Excerpted records -
+++

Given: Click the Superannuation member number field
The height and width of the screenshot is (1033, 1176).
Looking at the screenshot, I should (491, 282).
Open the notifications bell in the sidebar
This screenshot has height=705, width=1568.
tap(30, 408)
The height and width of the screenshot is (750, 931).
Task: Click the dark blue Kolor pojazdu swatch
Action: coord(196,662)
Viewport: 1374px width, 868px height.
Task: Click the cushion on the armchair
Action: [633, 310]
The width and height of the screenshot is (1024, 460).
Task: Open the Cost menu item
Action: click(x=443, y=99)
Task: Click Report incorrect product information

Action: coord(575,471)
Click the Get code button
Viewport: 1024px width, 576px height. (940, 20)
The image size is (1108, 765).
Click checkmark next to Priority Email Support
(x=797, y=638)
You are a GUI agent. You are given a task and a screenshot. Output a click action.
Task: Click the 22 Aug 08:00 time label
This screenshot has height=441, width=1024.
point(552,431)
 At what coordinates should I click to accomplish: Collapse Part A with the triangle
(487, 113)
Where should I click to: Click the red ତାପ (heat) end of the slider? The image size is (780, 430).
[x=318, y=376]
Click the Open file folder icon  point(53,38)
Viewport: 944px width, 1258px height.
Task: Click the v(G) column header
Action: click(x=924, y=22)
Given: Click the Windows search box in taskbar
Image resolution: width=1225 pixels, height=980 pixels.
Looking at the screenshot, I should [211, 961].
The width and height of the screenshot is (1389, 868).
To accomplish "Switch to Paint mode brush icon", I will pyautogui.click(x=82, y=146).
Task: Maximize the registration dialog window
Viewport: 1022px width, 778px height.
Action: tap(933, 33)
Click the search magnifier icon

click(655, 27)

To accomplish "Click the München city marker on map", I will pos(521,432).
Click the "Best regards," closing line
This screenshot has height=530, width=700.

+++

Instructions to follow - The goal is a faithful transcription of every entry above.

Exercise answer -
Given: Click the Superannuation member number field
The height and width of the screenshot is (1033, 1176).
Looking at the screenshot, I should (491, 282).
Open the notifications bell in the sidebar
This screenshot has height=705, width=1568.
tap(30, 408)
The height and width of the screenshot is (750, 931).
Task: Click the dark blue Kolor pojazdu swatch
Action: coord(196,662)
Viewport: 1374px width, 868px height.
Task: Click the cushion on the armchair
Action: [633, 310]
The width and height of the screenshot is (1024, 460).
Task: Open the Cost menu item
Action: click(x=443, y=99)
Task: Click Report incorrect product information

Action: coord(575,471)
Click the Get code button
Viewport: 1024px width, 576px height. (940, 20)
The image size is (1108, 765).
Click checkmark next to Priority Email Support
(x=797, y=638)
You are a GUI agent. You are given a task and a screenshot. Output a click action.
Task: Click the 22 Aug 08:00 time label
This screenshot has height=441, width=1024.
point(552,431)
 At what coordinates should I click to accomplish: Collapse Part A with the triangle
(487, 113)
Where should I click to: Click the red ତାପ (heat) end of the slider? The image size is (780, 430).
[x=318, y=376]
Click the Open file folder icon  point(53,38)
Viewport: 944px width, 1258px height.
Task: Click the v(G) column header
Action: click(x=924, y=22)
Given: Click the Windows search box in taskbar
Image resolution: width=1225 pixels, height=980 pixels.
Looking at the screenshot, I should [211, 961].
The width and height of the screenshot is (1389, 868).
To accomplish "Switch to Paint mode brush icon", I will pyautogui.click(x=82, y=146).
Task: Maximize the registration dialog window
Viewport: 1022px width, 778px height.
Action: tap(933, 33)
Click the search magnifier icon

click(655, 27)

To accomplish "Click the München city marker on map", I will pos(521,432).
Click the "Best regards," closing line
This screenshot has height=530, width=700.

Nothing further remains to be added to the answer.